#### [Extracted information]
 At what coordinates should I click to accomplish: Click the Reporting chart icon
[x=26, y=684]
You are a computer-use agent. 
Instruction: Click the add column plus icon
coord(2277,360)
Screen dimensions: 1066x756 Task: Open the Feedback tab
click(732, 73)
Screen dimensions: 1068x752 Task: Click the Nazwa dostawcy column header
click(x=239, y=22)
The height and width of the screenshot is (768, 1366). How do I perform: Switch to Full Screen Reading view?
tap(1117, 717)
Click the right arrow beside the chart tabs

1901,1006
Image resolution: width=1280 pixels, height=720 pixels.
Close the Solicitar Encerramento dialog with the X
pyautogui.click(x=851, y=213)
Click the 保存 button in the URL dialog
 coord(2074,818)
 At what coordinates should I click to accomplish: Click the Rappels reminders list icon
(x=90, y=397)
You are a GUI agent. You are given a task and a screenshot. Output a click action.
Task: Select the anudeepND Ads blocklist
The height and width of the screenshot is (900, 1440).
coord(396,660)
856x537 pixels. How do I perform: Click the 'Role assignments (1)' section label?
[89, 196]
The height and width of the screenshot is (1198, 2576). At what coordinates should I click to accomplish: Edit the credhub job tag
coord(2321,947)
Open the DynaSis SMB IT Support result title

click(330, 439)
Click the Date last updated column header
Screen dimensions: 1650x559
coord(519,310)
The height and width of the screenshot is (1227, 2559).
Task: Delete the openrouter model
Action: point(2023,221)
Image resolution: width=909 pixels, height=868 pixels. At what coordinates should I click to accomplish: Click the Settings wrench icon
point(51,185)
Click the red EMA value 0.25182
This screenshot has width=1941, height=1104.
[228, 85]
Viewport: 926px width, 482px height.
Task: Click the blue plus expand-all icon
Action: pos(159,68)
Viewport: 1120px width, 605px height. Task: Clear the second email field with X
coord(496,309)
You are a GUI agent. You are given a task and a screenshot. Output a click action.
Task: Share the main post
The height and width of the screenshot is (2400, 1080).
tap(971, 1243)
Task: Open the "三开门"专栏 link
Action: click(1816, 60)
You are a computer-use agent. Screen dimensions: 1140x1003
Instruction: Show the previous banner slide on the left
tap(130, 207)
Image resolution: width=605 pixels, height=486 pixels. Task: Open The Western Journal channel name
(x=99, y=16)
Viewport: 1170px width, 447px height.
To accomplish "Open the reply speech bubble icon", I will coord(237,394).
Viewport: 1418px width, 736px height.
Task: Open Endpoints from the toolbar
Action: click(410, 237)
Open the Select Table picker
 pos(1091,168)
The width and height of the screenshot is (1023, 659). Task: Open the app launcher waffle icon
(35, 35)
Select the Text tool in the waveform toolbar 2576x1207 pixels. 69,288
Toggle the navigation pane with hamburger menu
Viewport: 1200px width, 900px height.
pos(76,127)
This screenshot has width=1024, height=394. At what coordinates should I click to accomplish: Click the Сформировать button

#### [Problem description]
Rewrite all of the data above, switching every "Screen dimensions" to "Display size" and leaving everything else unchanged.

#### [Expected answer]
 At what coordinates should I click to accomplish: Click the Reporting chart icon
[x=26, y=684]
You are a computer-use agent. 
Instruction: Click the add column plus icon
coord(2277,360)
Display size: 1066x756 Task: Open the Feedback tab
click(732, 73)
Display size: 1068x752 Task: Click the Nazwa dostawcy column header
click(x=239, y=22)
The height and width of the screenshot is (768, 1366). How do I perform: Switch to Full Screen Reading view?
tap(1117, 717)
Click the right arrow beside the chart tabs

1901,1006
Image resolution: width=1280 pixels, height=720 pixels.
Close the Solicitar Encerramento dialog with the X
pyautogui.click(x=851, y=213)
Click the 保存 button in the URL dialog
 coord(2074,818)
 At what coordinates should I click to accomplish: Click the Rappels reminders list icon
(x=90, y=397)
You are a GUI agent. You are given a task and a screenshot. Output a click action.
Task: Select the anudeepND Ads blocklist
The height and width of the screenshot is (900, 1440).
coord(396,660)
856x537 pixels. How do I perform: Click the 'Role assignments (1)' section label?
[89, 196]
The height and width of the screenshot is (1198, 2576). At what coordinates should I click to accomplish: Edit the credhub job tag
coord(2321,947)
Open the DynaSis SMB IT Support result title

click(330, 439)
Click the Date last updated column header
Display size: 1650x559
coord(519,310)
The height and width of the screenshot is (1227, 2559).
Task: Delete the openrouter model
Action: point(2023,221)
Image resolution: width=909 pixels, height=868 pixels. At what coordinates should I click to accomplish: Click the Settings wrench icon
point(51,185)
Click the red EMA value 0.25182
This screenshot has width=1941, height=1104.
[228, 85]
Viewport: 926px width, 482px height.
Task: Click the blue plus expand-all icon
Action: pos(159,68)
Viewport: 1120px width, 605px height. Task: Clear the second email field with X
coord(496,309)
You are a GUI agent. You are given a task and a screenshot. Output a click action.
Task: Share the main post
The height and width of the screenshot is (2400, 1080).
tap(971, 1243)
Task: Open the "三开门"专栏 link
Action: click(1816, 60)
You are a computer-use agent. Display size: 1140x1003
Instruction: Show the previous banner slide on the left
tap(130, 207)
Image resolution: width=605 pixels, height=486 pixels. Task: Open The Western Journal channel name
(x=99, y=16)
Viewport: 1170px width, 447px height.
To accomplish "Open the reply speech bubble icon", I will coord(237,394).
Viewport: 1418px width, 736px height.
Task: Open Endpoints from the toolbar
Action: click(410, 237)
Open the Select Table picker
 pos(1091,168)
The width and height of the screenshot is (1023, 659). Task: Open the app launcher waffle icon
(35, 35)
Select the Text tool in the waveform toolbar 2576x1207 pixels. 69,288
Toggle the navigation pane with hamburger menu
Viewport: 1200px width, 900px height.
pos(76,127)
This screenshot has width=1024, height=394. At what coordinates should I click to accomplish: Click the Сформировать button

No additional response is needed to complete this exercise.